Jak już wspomniałam, całość bazuje na klasycznej baśni Piękna i Bestia, jednak nie wpada ona w pułapkę słodko-pierdzącej miłości, tylko wyciąga ze schematu co najlepsze, by stworzyć coś dobrego od samych podstaw. Bestia tylko z pozoru straszy po okolicznych ziemiach, bo to nie dokładnie jego się boją, tylko całej jego rasy. Za to Piękna nie jest zakochaną w książkach mądra kobietą, tylko dbającą o przeżycie rodziny łowczynią.
Książka pochłonęła mnie od pierwszych stron. Po prostu zostałam wepchnięta w ten świat. Początek jest dobrym wprowadzeniem.

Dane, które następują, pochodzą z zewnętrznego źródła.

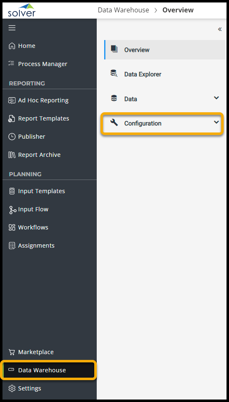Image resolution: width=229 pixels, height=402 pixels.
Task: Expand the Configuration chevron
Action: coord(217,122)
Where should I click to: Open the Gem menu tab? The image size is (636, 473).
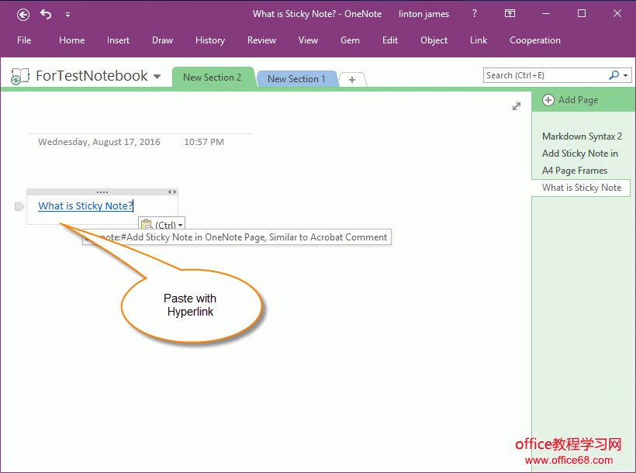[x=350, y=40]
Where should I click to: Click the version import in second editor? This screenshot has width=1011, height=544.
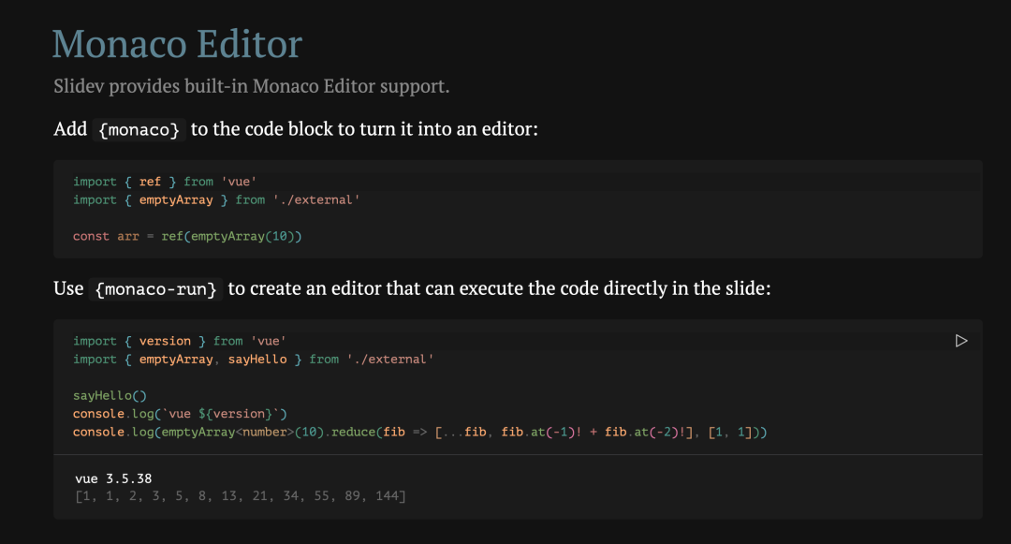pos(165,341)
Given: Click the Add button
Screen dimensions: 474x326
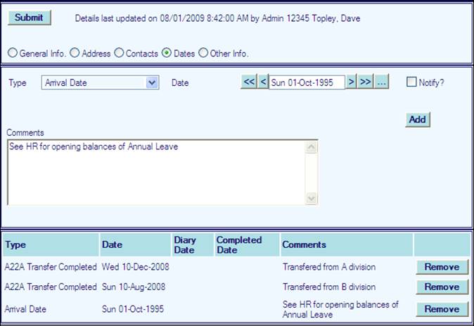Looking at the screenshot, I should [x=418, y=120].
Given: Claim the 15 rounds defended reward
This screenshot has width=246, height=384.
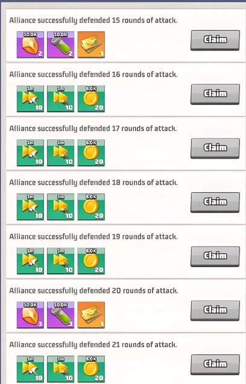Looking at the screenshot, I should 215,40.
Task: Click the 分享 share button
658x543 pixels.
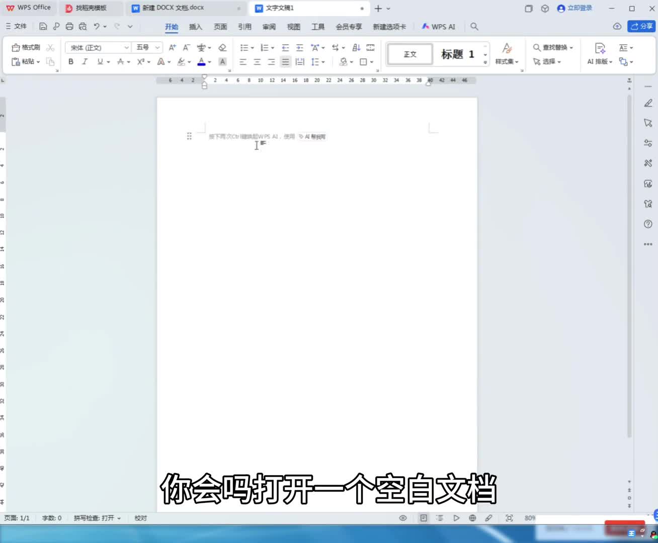Action: coord(641,26)
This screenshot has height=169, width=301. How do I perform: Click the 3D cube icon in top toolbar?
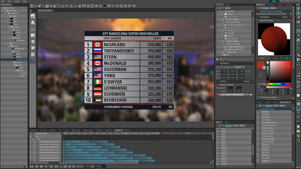tap(88, 6)
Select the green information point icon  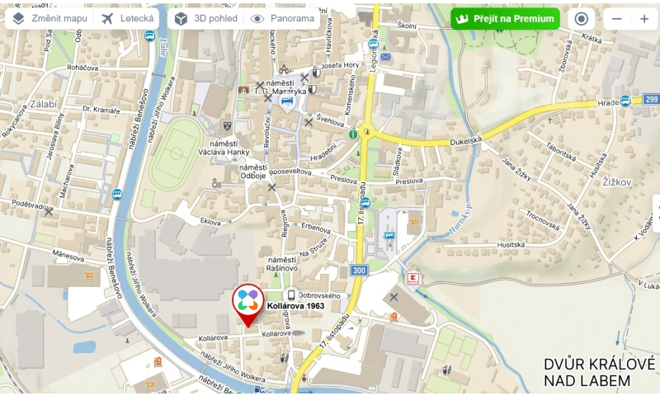(x=353, y=134)
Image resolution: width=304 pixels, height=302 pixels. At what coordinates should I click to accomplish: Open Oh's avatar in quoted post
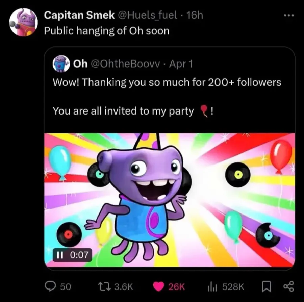click(x=60, y=64)
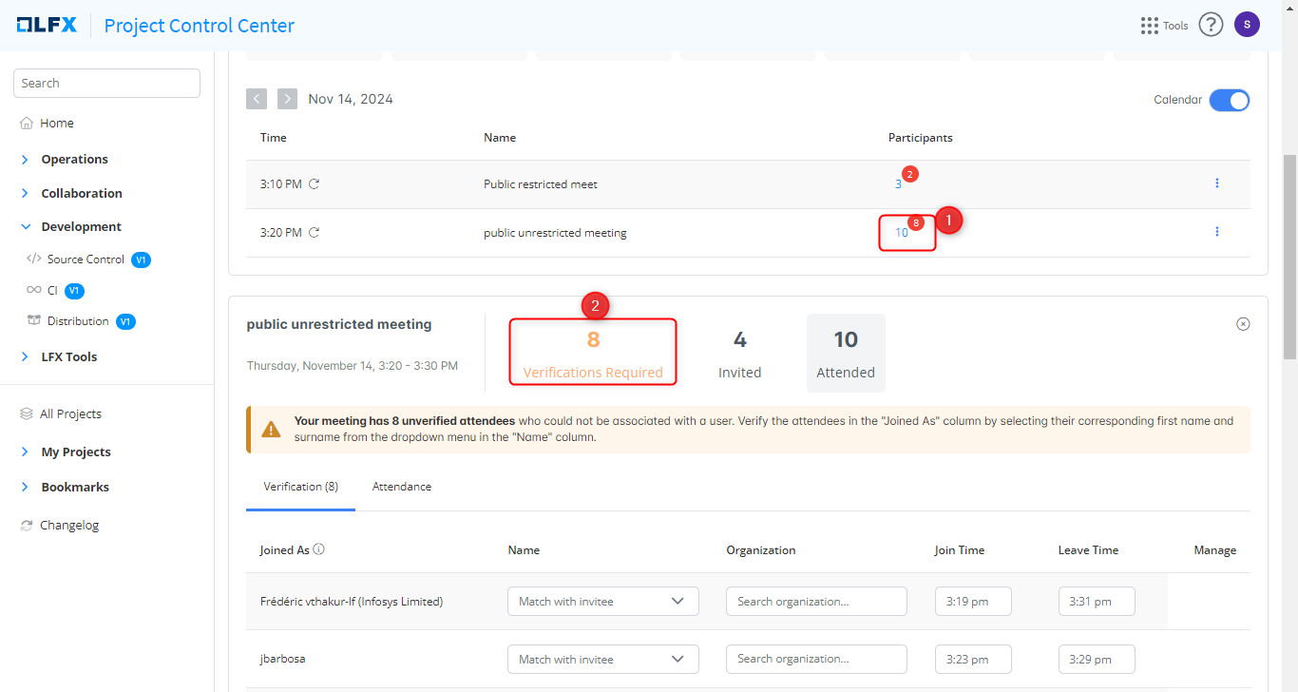Click the info icon beside Joined As

pos(319,549)
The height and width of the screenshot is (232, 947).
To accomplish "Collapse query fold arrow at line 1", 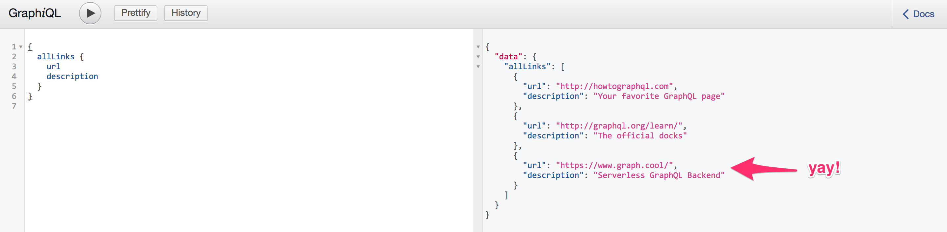I will pyautogui.click(x=21, y=47).
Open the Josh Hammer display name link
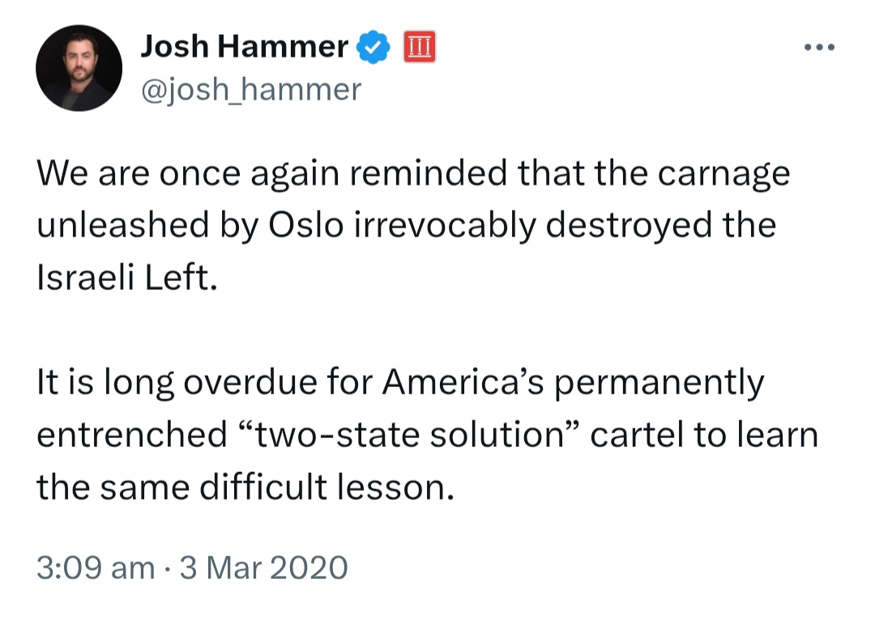Screen dimensions: 875x621 point(244,46)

Akcja rozwija się powoli, dostajemy czas na poznanie nie tylko historii i rodziny bohaterki, ale i realiów, w których przyszło im żyć. jednocześnie było to na tyle wciągające, że chciałam wiedzieć coraz więcej. Naprawdę nie mogłam się doczekać co będzie dalej, jakie przygody się tam odbędą i aż żałuję, że nie mogę przeżyć ponownie pierwszego czytania tej książki. Wiem, że to jest jedna z tych książek, do której będę wracać bardzo często. Czytajcie to. Po prostu czytajcie i kochajcie jak ja!